____ SOURCE
Recent Improvements to Neural Network Based Acoustic Modeling in the EML Real-Time Transcription Platform

Abstract:

In this paper, we report some recent improvements to DNN/HMM hybrid acoustic modeling for the EML real-time large vocabulary speech recognition system, including the introduction of speaker adaptive long short term memory units (LSTMs) and efficient online decoding with deep bidirectional LSTMs. Based on a thorough latency analysis of our baseline large vocabulary speech recognizer we first abandon multi-pass recognition with fMLLR adapted acoustic features and further simplify decoding by dropping text independent vocal tract length normalization (VTLN) which was identified as a major bottleneck for real time applications. Subsequently, we improve accuracy by a variety of measures that include artificial training data augmentation and the use of additional features derived from an online speaker diarization module currently under development. Moreover, we investigate a hierarchy of feed forward and recurrent neural networks for a further reduction of word error rate. Finally, we demonstrate that established DNN pruning techniques are also applicable to bidirectional LSTMs, resulting in both an appropriate network size and substantial runtime savings. Our experiments are carried out on the publicly available WSJCAM0 corpus. Being simultaneously recorded with both a headmounted and a desk-mounted microphone it enables us to study the impact of each of the proposed methods also in case of a channel mismatch between training and test data. The methods described in this paper yield an improvement of up to 15 percent relative to the baseline DNN/HMM acoustic model.


Year: 2018
In session: Signal Processing
Pages: 38 to 45
________
____ ENTRIES
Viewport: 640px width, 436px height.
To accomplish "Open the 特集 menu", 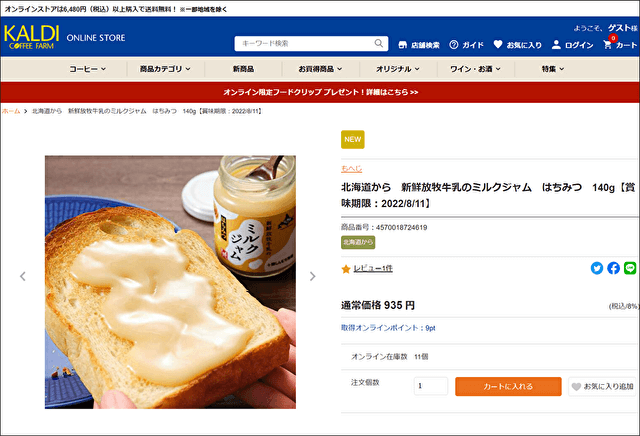I will pyautogui.click(x=553, y=69).
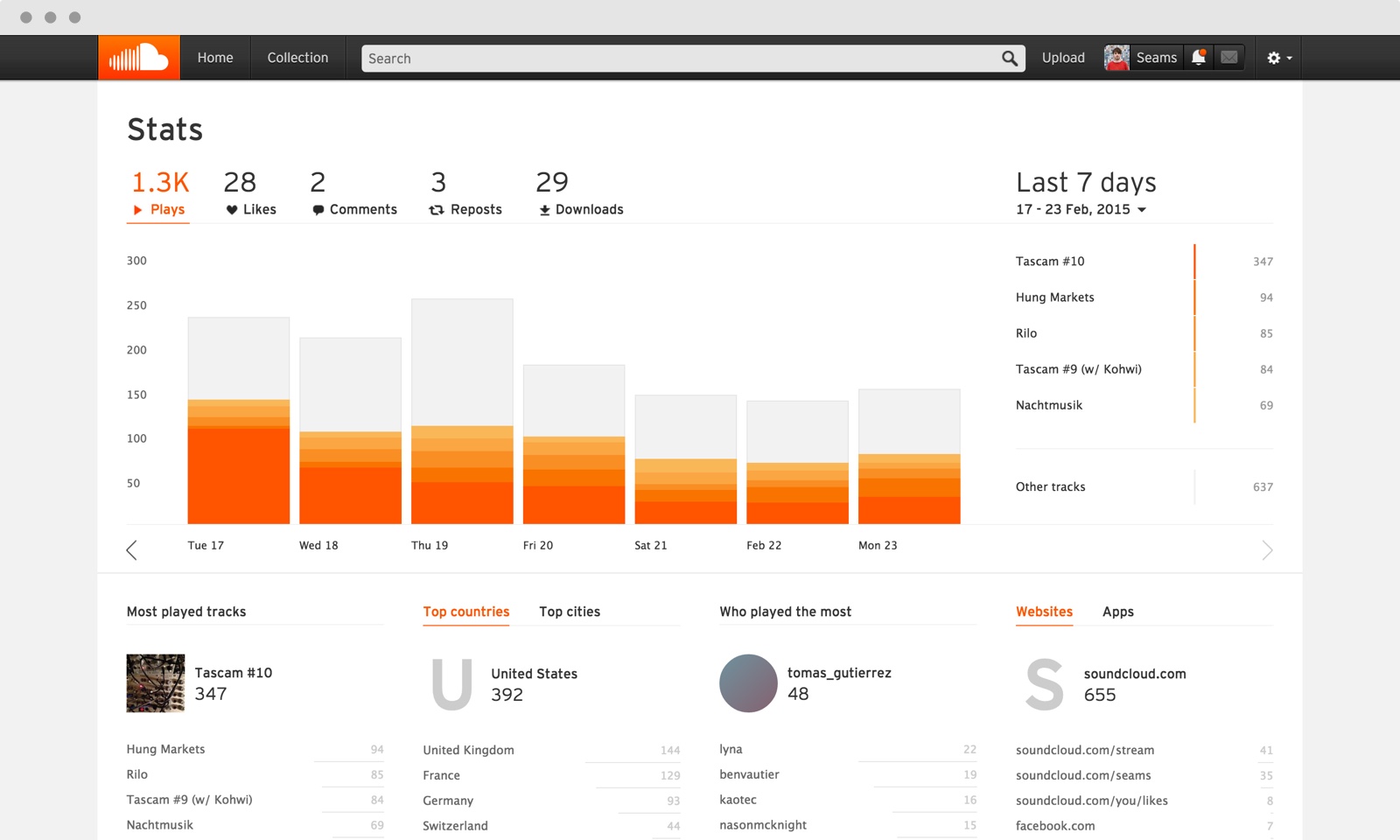Open the notifications bell icon
Image resolution: width=1400 pixels, height=840 pixels.
[x=1197, y=57]
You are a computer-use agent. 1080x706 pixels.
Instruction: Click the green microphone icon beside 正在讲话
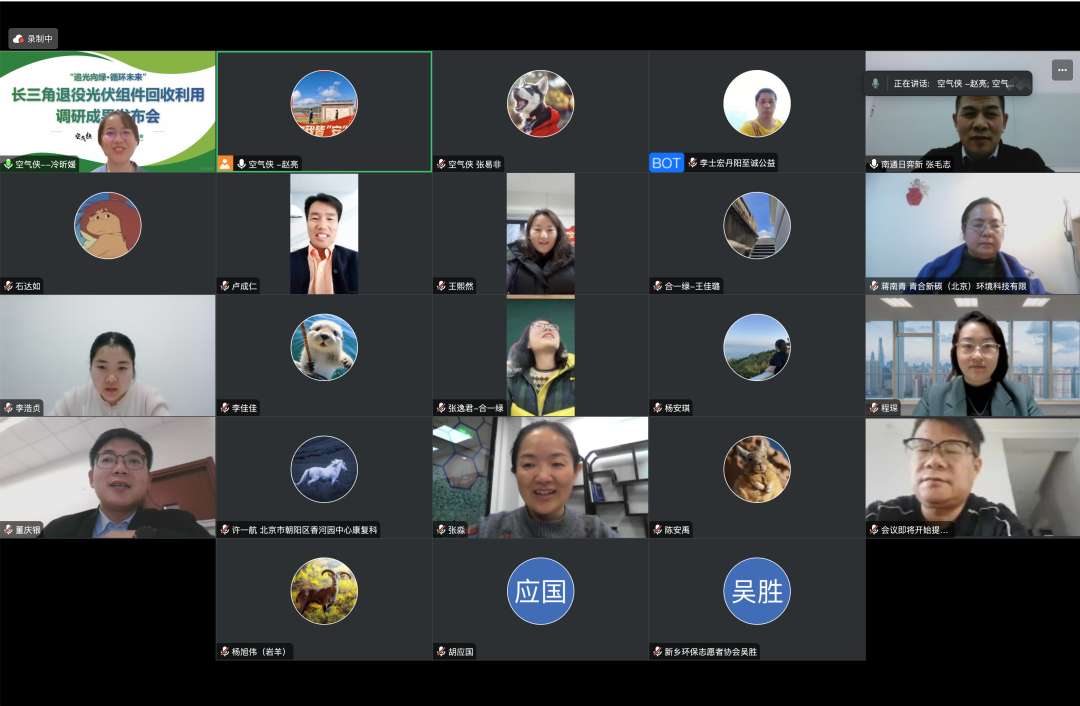(876, 84)
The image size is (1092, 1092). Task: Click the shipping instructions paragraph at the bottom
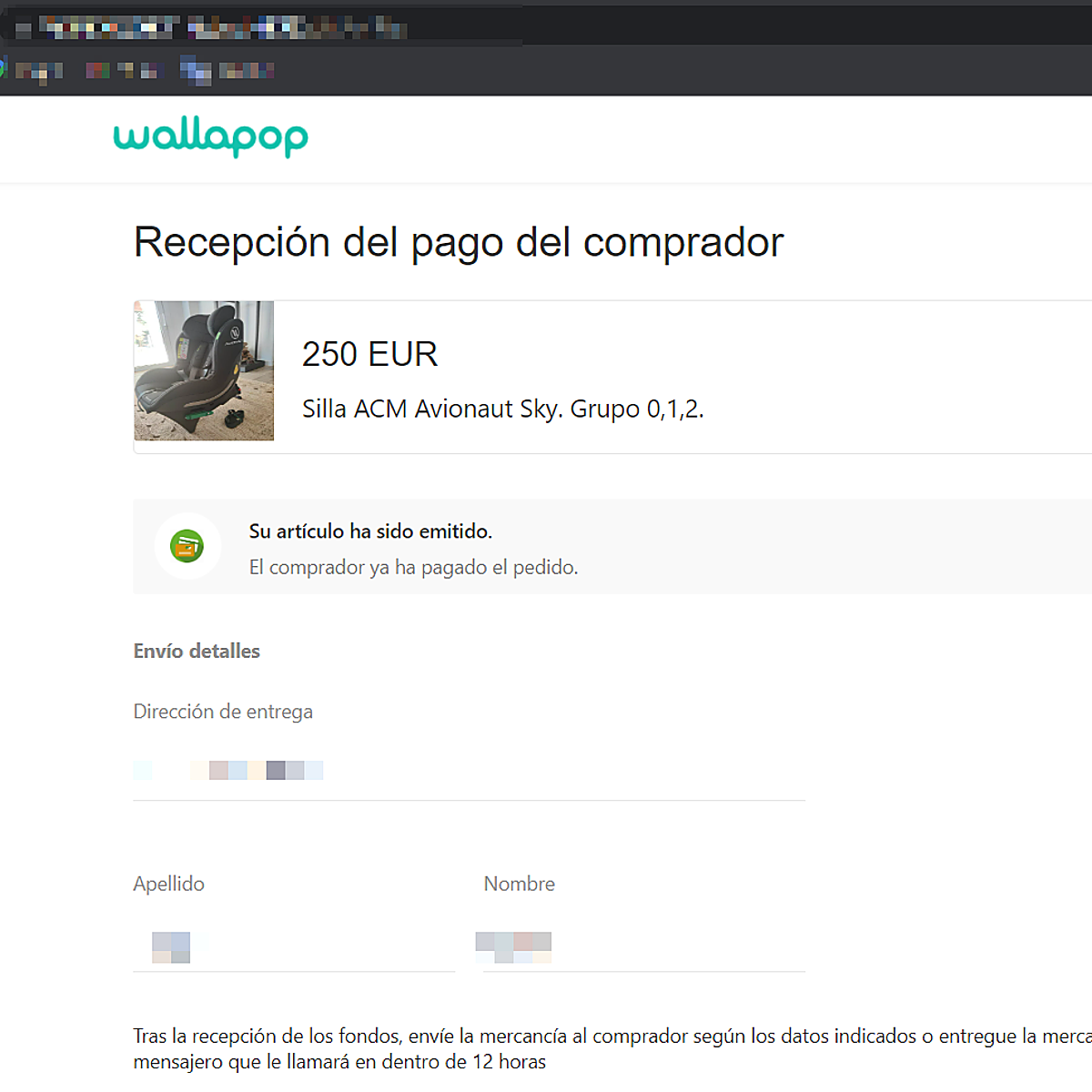tap(546, 1046)
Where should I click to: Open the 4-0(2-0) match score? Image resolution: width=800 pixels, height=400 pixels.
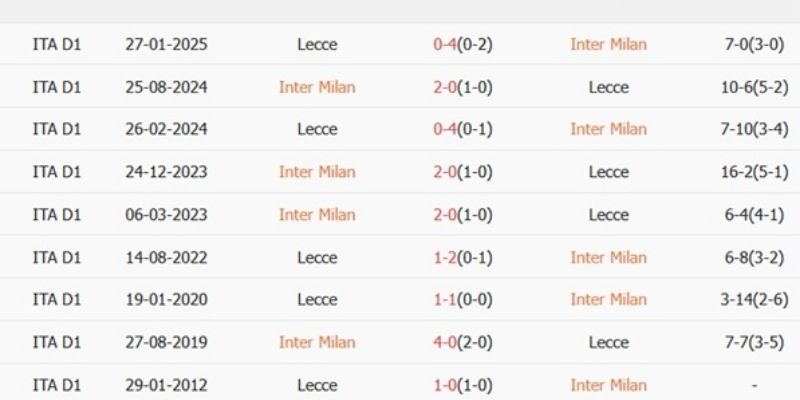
________
SHORT TASK = Please condense the abstract paragraph beginning "In this paper, we report" into a short bulleted list that keeps its main facts.

COMPLETE ANSWER =
- Reports improvements to DNN/HMM hybrid acoustic modeling for the EML real-time large vocabulary speech recognition system, including speaker adaptive LSTMs and efficient online decoding with deep bidirectional LSTMs.
- After a latency analysis of the baseline, multi-pass recognition with fMLLR adapted features is abandoned, and text independent VTLN, a major bottleneck for real time use, is dropped.
- Accuracy is improved through artificial training data augmentation and extra features from an online speaker diarization module still under development.
- A hierarchy of feed forward and recurrent neural networks is investigated to further reduce word error rate.
- Established DNN pruning techniques are shown to work on bidirectional LSTMs, giving an appropriate network size and substantial runtime savings.
- Experiments use the publicly available WSJCAM0 corpus. Because it was recorded with both head-mounted and desk-mounted microphones, it allows study of channel mismatch between training and test data.
- The methods yield up to a 15 percent relative improvement over the baseline DNN/HMM acoustic model.